**To do**
Lines from the one containing "Where should I click to: Plot" through the final line of the records are the only ones to copy, and each must match exactly.

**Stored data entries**
****************************************

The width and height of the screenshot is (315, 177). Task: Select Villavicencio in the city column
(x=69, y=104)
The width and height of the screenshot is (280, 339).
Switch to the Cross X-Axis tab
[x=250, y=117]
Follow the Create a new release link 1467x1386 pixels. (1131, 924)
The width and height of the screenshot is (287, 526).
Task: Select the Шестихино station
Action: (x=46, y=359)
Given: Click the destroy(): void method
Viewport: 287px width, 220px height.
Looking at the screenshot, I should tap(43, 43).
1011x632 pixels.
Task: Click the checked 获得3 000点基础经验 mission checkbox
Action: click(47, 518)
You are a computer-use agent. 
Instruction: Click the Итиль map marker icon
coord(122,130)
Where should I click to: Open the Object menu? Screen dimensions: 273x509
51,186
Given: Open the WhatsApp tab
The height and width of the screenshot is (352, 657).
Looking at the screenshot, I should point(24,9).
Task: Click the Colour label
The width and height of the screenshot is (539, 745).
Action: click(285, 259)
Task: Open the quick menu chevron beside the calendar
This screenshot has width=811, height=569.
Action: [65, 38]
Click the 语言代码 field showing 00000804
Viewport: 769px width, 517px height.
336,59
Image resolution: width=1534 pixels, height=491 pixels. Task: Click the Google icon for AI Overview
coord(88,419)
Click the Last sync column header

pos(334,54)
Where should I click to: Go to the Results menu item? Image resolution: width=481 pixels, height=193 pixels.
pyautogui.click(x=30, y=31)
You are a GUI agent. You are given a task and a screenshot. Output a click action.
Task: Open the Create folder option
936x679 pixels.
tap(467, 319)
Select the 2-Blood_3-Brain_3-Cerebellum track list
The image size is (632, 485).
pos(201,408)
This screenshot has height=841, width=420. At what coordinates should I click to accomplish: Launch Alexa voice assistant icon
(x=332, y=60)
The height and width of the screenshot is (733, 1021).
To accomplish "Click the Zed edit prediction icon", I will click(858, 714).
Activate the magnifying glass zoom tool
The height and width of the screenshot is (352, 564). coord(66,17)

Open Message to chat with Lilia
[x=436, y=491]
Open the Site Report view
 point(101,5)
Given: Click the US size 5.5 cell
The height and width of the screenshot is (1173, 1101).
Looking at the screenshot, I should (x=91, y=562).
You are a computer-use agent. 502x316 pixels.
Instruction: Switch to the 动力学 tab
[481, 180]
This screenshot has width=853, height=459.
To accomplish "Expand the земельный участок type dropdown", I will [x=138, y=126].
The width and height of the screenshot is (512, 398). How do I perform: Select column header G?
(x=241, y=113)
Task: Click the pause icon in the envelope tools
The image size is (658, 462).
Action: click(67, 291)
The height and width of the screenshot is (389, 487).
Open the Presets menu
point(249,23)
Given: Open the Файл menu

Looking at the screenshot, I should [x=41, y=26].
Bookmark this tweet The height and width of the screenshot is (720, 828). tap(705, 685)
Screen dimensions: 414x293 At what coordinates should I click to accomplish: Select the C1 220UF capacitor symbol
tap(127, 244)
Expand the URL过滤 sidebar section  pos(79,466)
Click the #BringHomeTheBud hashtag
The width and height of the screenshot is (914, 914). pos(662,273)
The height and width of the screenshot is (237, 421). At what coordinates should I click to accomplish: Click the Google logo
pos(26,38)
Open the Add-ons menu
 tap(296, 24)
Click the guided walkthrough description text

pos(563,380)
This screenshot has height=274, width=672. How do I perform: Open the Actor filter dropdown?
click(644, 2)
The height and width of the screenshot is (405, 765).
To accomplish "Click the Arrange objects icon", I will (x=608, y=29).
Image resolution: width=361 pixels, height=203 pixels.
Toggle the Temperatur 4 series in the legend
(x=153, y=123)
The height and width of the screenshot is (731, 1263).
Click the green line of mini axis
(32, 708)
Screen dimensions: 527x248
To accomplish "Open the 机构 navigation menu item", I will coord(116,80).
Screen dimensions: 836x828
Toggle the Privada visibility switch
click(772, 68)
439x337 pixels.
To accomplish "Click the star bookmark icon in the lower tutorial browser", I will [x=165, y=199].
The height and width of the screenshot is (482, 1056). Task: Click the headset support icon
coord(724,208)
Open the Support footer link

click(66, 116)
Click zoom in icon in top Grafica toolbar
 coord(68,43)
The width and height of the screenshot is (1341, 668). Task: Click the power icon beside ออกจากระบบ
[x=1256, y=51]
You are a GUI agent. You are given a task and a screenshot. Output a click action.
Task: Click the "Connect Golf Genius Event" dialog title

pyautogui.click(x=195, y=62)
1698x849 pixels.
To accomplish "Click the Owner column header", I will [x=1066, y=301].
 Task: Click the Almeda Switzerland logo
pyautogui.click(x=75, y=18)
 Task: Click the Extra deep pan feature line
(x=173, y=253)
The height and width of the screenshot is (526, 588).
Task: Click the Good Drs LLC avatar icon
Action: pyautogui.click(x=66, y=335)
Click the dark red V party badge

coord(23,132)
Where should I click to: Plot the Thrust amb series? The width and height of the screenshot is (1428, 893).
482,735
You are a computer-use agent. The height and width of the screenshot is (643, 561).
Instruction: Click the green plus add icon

****************************************

**Written response**
Where should I click to: Plot the Thrust amb series? The width and height of the screenshot is (1428, 893).
482,735
You are a computer-use agent. The height and width of the screenshot is (643, 561).
Instruction: Click the green plus add icon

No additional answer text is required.